On the Habsburg Empire
Judson, Pieter M. The Habsburg Empire: A New History. Belknap Press of Harvard University Press, 2018. pp. 592. Paperback.
This is a fantastic book that emphasizes the Habsburgs’ strategies of rule, rather than a broad overview of all Habsburg history. In the first portion of this work, Judson argues that the Habsburg Empire engaged in large-scale reform in hopes of creating a coherent imperial state. After the Congress of Vienna, the Habsburg Empire dropped its reformist policies and instead aimed to simply keep the peace. By 1848, Judson argues that nationalism became a force of its own, although the Habsburgs were capable of accommodating these national movements by reinstituting new reforms. Interestingly, he suggests that there was wide-ranging popular support for the empire virtually everywhere outside of Hungary and Italy.

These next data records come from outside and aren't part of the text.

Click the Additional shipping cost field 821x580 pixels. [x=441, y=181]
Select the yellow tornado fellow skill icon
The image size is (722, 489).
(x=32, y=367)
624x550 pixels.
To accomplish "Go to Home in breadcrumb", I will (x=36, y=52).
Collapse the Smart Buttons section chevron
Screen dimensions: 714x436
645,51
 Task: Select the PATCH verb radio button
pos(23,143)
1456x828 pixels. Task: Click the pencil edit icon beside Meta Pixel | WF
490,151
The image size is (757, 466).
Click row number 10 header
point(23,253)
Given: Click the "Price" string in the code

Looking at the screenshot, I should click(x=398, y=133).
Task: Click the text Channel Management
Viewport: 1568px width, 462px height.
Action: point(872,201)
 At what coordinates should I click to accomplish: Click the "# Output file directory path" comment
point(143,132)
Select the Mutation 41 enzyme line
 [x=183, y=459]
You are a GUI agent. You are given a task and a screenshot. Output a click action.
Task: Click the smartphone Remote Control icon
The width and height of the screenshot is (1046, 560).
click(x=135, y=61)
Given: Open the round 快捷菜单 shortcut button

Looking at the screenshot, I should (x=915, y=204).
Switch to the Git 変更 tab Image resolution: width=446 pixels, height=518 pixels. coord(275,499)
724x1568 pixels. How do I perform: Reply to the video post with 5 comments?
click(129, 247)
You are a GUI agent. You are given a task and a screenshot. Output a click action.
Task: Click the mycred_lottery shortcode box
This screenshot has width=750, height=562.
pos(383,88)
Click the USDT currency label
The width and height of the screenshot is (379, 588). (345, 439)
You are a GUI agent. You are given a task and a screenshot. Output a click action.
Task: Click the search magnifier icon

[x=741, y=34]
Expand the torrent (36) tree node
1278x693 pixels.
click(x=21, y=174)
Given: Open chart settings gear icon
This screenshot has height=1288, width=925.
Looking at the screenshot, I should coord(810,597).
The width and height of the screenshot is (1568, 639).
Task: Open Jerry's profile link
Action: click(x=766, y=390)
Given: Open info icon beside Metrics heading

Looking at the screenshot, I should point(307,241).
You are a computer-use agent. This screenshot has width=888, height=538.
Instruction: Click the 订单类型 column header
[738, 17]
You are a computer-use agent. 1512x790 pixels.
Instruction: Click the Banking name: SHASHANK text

Although much of the work illustrates the Habsburgs as an empire that was indeed “muddling along,” Judson argues that the First World War was not the proverbial “straw that broke the camel’s back,” but that the Habsburg empire was capable of lasting much longer (it was not simply an anachronism). However, with the onset of World War I, Habsburg governance took a more authoritarian turn towards new sets of unforeseen issues and peoples all across the empire began to distrust the government, eventually contributing to its collapse in 1918.
To me, the Habsburg Empire is one of the most interesting facets of European history in the long nineteenth century. Most of the time, it seems to be a complete anomaly and a curious subject of study. However, Judson highlights the similarities that the Habsburgs had with other European powers in the hopes of demystifying the Habsburgs. As rightly guided as this is, I still cannot shake the utter strangeness of the Habsburg Empire. Despite its rather frequent oppressiveness and paralysis in the face of political crisis, I have a great deal of affection for this often maligned empire and look forward to reading more about it.